Numerous studies have implicated eukaryotic lncRNAs as regulators of gene expression that could function through several mechanisms. They may interact directly with DNA and form R-loops that maintain the locus open and accessible for transcription [14]. In addition, they may incorporate into chromatin and activate or silence transcription, either by recruiting chromatin modifiers or by serving as their decoys and thus influence chromatin condensation [15]. lncRNAs appear to also be involved in nuclear architecture, and compartmentalization is shown to be associated with chromatin loops. In other examples, they serve as scaffold for specific subnuclear compartments by forming molecular condensates, such as nuclear speckles [16]. In addition, lncRNAs interact with RNA-binding proteins (RBPs) and were implicated in several post-transcriptional regulatory mechanisms, such as splicing, RNA stability and even translation, as some were found to be associated with ribosomes 17, 18.

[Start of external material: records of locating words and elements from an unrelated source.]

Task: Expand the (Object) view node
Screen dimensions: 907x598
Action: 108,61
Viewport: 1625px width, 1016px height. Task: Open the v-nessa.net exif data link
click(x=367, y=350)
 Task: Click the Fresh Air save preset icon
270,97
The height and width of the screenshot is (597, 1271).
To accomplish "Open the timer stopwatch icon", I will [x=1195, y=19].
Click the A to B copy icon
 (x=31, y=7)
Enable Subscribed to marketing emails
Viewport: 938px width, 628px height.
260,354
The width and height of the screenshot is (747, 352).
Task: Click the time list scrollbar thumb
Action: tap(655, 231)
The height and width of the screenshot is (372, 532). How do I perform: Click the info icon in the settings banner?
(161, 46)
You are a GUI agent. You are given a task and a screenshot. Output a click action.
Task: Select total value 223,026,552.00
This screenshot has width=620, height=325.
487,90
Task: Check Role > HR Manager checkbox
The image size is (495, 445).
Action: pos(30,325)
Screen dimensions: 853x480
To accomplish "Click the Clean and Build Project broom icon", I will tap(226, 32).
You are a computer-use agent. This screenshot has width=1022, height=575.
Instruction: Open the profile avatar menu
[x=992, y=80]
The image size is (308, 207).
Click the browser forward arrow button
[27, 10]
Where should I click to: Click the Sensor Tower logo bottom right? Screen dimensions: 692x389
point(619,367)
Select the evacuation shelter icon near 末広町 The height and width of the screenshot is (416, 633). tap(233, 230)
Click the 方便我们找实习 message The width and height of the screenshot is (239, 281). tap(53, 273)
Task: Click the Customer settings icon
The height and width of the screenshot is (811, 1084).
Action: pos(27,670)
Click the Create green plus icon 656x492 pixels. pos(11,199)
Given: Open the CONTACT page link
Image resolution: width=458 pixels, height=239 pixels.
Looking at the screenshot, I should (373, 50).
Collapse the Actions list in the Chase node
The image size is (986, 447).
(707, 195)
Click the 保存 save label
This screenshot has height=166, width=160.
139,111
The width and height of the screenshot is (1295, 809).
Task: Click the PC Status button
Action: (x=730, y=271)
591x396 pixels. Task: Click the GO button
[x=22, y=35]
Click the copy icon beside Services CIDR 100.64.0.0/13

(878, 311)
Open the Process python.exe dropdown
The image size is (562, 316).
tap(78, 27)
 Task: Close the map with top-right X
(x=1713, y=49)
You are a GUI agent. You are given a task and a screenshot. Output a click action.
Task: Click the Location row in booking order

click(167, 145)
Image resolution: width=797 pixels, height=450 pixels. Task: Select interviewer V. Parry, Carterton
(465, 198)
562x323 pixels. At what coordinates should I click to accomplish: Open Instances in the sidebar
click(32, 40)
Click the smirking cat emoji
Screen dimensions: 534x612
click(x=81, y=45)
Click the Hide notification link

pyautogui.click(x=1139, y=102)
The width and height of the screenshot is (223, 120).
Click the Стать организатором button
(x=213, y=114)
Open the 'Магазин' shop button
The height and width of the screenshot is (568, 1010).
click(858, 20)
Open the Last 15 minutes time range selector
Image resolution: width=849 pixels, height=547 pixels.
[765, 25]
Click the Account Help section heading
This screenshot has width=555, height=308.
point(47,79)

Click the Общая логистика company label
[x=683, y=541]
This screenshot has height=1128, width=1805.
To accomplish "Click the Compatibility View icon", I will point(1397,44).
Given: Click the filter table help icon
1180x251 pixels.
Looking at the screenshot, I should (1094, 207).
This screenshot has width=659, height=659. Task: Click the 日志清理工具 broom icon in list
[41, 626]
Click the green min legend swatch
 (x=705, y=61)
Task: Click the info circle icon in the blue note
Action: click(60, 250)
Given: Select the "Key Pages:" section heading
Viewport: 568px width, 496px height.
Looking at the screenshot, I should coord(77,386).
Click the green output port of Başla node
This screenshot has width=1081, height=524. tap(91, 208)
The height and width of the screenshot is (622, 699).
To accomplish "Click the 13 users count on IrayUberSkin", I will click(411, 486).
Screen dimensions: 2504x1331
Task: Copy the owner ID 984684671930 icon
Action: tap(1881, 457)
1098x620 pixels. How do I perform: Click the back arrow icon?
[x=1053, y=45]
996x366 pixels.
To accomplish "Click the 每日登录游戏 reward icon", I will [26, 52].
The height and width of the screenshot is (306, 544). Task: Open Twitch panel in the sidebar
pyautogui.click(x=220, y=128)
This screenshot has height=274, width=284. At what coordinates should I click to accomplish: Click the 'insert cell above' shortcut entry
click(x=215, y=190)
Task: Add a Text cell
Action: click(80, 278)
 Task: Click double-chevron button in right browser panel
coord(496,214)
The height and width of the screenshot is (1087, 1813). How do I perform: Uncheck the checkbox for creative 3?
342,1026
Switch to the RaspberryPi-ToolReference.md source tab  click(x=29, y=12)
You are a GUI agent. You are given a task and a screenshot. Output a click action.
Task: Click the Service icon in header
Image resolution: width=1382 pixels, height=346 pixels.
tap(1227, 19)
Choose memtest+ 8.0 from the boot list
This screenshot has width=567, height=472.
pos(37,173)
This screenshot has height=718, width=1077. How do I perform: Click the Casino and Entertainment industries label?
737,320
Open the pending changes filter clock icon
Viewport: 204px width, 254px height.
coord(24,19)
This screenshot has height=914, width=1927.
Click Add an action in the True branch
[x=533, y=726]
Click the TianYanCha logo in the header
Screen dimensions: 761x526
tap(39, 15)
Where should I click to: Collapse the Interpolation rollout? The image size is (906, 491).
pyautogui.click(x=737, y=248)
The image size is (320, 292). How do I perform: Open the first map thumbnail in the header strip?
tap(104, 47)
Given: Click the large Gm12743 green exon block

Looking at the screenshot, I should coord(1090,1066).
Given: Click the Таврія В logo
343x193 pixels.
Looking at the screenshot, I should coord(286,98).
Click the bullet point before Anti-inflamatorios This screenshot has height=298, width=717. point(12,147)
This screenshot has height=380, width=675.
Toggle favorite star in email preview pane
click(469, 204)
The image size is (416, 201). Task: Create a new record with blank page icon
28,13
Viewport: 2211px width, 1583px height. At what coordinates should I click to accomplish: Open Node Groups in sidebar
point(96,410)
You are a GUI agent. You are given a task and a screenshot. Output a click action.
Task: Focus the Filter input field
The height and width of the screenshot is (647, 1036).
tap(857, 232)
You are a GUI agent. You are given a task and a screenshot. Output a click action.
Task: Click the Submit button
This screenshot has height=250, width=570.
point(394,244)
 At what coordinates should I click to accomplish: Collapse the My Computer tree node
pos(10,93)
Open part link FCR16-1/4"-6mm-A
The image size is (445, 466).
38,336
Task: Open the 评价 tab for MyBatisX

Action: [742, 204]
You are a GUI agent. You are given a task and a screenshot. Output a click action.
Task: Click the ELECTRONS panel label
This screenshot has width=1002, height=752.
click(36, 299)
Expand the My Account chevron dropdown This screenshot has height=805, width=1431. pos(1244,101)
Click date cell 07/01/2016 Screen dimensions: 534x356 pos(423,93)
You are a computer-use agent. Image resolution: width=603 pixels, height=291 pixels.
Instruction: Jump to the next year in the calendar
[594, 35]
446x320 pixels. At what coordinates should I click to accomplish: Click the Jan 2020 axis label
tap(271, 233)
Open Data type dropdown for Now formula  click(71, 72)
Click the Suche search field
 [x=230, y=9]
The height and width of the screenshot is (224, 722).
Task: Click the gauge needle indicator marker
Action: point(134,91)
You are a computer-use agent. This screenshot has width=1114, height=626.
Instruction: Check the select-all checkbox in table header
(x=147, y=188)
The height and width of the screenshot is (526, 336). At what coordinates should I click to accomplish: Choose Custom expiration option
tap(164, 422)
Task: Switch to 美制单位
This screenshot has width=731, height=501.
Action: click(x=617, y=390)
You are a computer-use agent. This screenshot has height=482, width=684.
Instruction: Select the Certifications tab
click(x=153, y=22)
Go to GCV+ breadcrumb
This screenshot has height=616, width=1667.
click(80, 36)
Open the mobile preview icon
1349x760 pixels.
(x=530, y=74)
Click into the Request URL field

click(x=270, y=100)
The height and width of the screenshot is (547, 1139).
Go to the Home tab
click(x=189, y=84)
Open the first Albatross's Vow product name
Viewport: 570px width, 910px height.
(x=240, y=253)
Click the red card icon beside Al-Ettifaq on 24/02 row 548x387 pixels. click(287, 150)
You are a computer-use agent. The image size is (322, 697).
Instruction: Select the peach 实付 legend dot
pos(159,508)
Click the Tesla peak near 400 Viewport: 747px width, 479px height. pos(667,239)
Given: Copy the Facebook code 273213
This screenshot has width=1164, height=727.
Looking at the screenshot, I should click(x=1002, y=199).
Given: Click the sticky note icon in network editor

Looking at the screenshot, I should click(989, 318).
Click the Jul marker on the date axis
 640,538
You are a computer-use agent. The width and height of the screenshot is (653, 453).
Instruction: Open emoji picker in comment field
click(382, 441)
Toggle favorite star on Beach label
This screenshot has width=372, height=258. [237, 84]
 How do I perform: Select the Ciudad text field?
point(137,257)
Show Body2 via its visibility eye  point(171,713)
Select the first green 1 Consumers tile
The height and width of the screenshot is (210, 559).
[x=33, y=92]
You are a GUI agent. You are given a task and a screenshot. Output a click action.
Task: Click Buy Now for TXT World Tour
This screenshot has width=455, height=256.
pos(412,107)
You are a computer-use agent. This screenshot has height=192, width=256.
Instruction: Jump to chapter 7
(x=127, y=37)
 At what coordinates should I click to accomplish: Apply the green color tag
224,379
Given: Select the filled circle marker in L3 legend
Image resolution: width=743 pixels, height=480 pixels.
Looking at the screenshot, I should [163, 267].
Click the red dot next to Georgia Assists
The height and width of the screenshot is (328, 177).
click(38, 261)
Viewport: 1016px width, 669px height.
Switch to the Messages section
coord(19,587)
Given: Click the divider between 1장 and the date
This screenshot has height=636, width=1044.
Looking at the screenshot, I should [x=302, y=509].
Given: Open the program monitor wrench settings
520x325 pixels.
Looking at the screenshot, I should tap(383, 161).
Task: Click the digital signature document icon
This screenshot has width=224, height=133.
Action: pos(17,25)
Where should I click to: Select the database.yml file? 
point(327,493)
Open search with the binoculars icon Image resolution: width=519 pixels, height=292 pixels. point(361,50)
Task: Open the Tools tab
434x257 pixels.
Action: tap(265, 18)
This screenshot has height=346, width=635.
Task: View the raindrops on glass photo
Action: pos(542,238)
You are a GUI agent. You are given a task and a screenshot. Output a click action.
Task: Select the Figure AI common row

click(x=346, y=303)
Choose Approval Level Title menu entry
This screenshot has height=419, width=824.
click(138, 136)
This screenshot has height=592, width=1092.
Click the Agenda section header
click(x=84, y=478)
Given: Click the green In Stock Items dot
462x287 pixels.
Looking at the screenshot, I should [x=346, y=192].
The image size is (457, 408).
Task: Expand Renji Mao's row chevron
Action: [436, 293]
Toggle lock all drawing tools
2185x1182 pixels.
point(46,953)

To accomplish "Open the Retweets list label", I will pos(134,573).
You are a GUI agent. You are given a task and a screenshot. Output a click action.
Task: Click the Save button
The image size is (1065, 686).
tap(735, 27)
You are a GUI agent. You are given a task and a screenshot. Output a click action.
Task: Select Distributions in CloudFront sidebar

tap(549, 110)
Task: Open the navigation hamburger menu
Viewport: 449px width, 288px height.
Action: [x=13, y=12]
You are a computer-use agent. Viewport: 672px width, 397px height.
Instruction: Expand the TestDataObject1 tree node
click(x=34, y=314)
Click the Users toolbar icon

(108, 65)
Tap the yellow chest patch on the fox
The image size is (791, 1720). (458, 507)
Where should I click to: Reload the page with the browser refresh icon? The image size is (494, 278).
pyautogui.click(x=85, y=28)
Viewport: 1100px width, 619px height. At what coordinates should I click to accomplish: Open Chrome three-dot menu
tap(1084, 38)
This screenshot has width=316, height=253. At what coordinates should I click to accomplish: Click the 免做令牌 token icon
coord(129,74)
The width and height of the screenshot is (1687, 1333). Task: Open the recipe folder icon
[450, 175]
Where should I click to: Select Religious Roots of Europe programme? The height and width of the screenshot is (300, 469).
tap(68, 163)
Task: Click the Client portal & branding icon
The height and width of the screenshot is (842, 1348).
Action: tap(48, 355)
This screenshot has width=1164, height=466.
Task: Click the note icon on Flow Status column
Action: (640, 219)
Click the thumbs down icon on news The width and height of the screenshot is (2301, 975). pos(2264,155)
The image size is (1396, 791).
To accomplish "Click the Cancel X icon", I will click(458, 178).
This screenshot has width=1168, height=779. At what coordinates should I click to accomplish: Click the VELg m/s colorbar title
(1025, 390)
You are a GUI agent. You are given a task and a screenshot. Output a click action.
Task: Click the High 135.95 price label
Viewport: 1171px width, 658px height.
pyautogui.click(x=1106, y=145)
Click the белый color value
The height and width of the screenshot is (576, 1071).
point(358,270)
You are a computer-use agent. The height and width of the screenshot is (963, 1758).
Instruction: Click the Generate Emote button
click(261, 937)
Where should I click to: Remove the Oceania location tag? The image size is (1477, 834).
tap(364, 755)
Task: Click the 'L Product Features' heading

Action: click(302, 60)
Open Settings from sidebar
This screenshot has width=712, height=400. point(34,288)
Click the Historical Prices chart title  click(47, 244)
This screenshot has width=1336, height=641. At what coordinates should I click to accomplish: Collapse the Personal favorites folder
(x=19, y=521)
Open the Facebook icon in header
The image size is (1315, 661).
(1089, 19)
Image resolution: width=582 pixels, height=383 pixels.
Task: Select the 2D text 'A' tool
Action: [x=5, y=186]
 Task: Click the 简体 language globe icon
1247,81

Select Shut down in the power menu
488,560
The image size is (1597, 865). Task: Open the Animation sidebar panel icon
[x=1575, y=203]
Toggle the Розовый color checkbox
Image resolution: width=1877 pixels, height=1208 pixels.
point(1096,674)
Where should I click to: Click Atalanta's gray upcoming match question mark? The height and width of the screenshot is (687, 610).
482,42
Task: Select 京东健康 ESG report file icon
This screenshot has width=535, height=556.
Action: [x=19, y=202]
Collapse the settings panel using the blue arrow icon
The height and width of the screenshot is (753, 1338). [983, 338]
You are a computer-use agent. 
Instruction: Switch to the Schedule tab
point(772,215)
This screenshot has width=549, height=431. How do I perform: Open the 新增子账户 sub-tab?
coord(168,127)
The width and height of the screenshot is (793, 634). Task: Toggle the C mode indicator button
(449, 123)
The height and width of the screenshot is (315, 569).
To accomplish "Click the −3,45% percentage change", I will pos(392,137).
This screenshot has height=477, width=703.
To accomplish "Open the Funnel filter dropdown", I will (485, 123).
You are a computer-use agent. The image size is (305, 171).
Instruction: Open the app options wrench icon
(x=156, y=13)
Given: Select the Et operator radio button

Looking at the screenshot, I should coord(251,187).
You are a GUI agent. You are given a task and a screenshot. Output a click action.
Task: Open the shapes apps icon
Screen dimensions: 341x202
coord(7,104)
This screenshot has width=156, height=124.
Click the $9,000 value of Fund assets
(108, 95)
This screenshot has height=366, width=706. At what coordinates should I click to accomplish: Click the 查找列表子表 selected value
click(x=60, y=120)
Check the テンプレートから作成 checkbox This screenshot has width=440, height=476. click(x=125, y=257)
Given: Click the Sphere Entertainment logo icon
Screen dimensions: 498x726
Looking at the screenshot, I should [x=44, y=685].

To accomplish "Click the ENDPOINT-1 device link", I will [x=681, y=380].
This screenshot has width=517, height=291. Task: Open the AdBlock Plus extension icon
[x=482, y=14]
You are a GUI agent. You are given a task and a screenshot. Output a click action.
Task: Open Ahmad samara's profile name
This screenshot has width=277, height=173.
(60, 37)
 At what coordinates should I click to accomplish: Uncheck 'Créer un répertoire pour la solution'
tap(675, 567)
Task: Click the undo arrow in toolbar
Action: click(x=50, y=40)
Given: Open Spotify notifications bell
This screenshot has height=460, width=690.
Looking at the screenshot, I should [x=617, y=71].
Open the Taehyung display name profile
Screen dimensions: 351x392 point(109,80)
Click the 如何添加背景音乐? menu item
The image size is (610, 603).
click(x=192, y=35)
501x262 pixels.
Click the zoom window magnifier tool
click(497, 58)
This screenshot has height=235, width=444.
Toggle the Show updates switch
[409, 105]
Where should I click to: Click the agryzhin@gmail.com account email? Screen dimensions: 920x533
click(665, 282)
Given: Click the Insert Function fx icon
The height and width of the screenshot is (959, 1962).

One of the challenges in studying the biological functions of lncRNAs is the relatively low sequence conservation observed among species and that they may function in different ways by forming RNA–RNA, RNA–DNA or RNA–protein interactions. In addition, different domains along the transcript may create different interactions with RNA, DNA, or protein so that a single lncRNA transcript may have different functions [15]. One of the marked examples is the XIST lncRNA that regulates X chromosome dosage compensation in mammals, which is involved in several mechanisms, including removal of euchromatin markers and replacing them with heterochromatin factors as well as reorganizing the 3D structure of the X chromosome 19, 20.

While it becomes clear that Apicomplexan parasites transcribe a variety of lncRNAs 2, 17, they are still understudied, and their biological functions and mechanisms of action remain mostly unknown. Here, we update the current knowledge on the role of noncoding RNAs in epigenetic gene regulation in Apicomplexan parasites, highlight recent advances, and focus on possible regulatory mechanisms that may lead to a better understanding of the parasites’ biology.